Auteur:
Philippe de Villiers
Source:
le Figaro du 15 octobre 2001
Le samedi 6 octobre 2001, à
Saint-Denis. il s'est produit un événement stupéfiant : au Stade de
France, devant une bonne partie du gouvernement français réuni autour
du premier ministre de la France, l'équipe de France de football ne
jouait pas à domicile, mais, comme on dit en jargon sportif, « à
l'extérieur » . A l'occasion d'une rencontre France-Algérie présentée
comme « historique » car première du genre, le Onze tricolore a évolué
devant 70 000 supporters « algériens », quoique presque tous de
nationalité française.
Dès avant le coup d'envoi, l'incongru
de la situation sautait aux yeux et... aux oreilles quelques drapeaux
français au milieu d'une marée d étendards algériens dans les
tribunes, une immense ovation saluant l'entrée des visiteurs tandis
que le Onze tricolore était conspué, des sifflets et des injures
couvrant l'exécution de La Marseillaise... «Jamais, commentait Le
Figaro dans son compte rendu du 7 octobre, l’hymne tricolore n'a reçu
un tel accueil en France (.. ), et même sans doute dans le monde. »

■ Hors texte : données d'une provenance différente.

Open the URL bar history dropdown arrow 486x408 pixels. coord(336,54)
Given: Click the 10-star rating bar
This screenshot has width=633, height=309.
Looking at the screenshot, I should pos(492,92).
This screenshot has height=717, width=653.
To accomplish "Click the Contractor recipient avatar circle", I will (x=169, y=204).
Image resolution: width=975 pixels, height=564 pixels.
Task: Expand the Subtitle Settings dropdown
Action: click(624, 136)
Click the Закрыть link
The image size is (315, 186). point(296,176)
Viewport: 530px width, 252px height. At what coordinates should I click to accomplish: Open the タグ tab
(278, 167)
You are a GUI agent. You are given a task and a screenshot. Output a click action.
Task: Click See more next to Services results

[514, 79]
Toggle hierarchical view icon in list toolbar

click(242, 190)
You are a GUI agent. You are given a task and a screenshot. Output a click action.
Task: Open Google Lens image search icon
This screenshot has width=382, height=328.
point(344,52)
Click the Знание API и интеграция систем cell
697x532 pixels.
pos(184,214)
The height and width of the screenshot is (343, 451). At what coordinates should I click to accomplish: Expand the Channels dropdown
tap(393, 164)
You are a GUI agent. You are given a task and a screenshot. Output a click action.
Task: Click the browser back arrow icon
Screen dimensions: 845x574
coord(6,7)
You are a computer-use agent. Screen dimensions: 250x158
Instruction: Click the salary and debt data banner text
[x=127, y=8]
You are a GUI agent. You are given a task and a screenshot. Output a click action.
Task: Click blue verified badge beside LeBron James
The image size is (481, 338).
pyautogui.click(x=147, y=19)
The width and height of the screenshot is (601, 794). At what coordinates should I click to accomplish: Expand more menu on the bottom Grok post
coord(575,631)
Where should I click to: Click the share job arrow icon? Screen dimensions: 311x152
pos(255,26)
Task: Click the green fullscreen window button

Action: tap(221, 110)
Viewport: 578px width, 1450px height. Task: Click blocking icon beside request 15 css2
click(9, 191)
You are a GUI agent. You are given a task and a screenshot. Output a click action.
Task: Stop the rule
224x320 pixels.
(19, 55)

Lors de l’annonce de la composition des équipes, acclamations pour les
Algériens, huées pour les Français..
Tout au long du match, chaque action
des joueurs français déchaîne des vociférations rien moins
qu'amicales, tandis que la prise de ballon par les Algériens soulève
l'enthousiasme des tribunes. Jusqu’à ce que, furieux de la domination
tricolore, concrétisée par un 4-1 sans appel, la pelouse soit envahie,
à vingt minutes de la fin, par des « jeunes des quartiers » furibonds
scandant le nom de Ben Laden et projetant canettes et boulons sur la
tribune officielle, blessant deux membres du gouvernement, Elisabeth
Guigou et Marie-George Buffet.
Une rencontre sportive n'est pas un
événement politique, mais les conditions dans lesquelles s'est déroulé
ce France-Algérie ne peuvent que donner à réfléchir à chacun de nous.
Quels enseignements doit-on tirer de ce scandale ?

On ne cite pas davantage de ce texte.